Adam Tanner

Personal information
- Full name: Adam David Tanner
- Date of birth: 25 October 1973 (age 52)
- Place of birth: Maldon, England
- Height: 6 ft 0 in (1.83 m)
- Position: Midfielder

Senior career*
- Years: Team / Apps / (Gls)
- 1992–2000: Ipswich Town / 72 / (7)
- 2000: Peterborough United / 0 / (0)
- 2000–2001: Colchester United / 4 / (0)
- 2001–2002: Canvey Island / 43 / (8)
- Total:  / 119 / (15)

= Adam Tanner (footballer) =

English association football player

Adam David Tanner (born 25 October 1973) is an English former professional footballer.

==Career==
Tanner began his career with Ipswich and signed a professional contract at the start of the 1992–93 season, not making a league debut until 2 January 1995 in which season Ipswich were relegated from the Premier League

On 4 February 1997, Tanner was suspended by the Football Association for three months when a drugs test uncovered traces of cocaine in his blood.

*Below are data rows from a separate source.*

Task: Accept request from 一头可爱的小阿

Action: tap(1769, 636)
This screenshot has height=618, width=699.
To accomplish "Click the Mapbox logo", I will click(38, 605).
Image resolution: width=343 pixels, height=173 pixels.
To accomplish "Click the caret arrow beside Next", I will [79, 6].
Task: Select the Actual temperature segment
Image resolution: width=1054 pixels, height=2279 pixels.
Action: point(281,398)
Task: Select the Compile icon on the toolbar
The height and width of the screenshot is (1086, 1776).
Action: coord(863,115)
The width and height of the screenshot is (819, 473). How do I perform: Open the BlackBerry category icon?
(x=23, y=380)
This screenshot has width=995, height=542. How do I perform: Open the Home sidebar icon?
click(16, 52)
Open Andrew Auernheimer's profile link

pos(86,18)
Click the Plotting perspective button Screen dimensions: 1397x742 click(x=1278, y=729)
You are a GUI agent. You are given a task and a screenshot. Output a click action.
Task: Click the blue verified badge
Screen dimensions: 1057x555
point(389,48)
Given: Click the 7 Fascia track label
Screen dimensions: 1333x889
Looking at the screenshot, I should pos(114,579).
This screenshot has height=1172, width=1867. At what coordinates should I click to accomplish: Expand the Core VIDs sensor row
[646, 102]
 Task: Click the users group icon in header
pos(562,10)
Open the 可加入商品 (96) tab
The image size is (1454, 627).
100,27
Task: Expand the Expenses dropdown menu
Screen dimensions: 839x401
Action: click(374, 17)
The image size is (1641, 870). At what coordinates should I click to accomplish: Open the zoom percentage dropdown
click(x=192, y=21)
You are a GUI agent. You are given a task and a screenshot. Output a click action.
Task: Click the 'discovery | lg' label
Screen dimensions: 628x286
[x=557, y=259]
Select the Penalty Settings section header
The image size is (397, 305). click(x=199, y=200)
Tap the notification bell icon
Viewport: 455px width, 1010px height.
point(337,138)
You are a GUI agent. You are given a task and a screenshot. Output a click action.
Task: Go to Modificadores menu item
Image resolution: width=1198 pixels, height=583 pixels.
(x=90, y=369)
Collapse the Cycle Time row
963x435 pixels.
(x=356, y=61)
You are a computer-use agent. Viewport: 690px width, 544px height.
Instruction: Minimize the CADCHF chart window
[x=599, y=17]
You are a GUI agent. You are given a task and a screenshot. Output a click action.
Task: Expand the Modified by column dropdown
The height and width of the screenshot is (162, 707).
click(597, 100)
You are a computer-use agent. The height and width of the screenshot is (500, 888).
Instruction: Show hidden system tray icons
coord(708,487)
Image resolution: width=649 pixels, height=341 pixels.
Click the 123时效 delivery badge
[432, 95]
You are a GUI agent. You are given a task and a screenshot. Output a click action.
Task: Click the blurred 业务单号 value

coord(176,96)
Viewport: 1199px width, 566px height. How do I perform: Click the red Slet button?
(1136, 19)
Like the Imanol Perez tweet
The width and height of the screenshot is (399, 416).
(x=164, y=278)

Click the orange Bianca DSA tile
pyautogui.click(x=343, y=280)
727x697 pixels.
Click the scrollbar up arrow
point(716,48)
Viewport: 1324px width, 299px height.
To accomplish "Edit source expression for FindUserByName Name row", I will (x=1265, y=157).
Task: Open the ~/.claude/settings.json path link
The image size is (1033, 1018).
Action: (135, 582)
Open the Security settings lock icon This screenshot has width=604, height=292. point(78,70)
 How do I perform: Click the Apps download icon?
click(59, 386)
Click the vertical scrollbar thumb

In November 1999, Tanner was arrested after colliding with a parked car in Witham. As he failed to stop at the scene of the accident he was later arrested and a blood test showed that he was three times over the legal alcohol limit for driving. In January 2000 he admitted the offence in court. In February 2000 he was spared a prison sentence and instead ordered to do 80 hours of community service, placed on probation for 12 months, banned from driving for three years and released by Ipswich in the same month.

He joined Peterborough United, but failed to make a first team appearance and was released. He signed for Colchester United at the start of the 2000–01 season, before exiting Layer Road on 23 January 2001 and signing for non-league Canvey Island.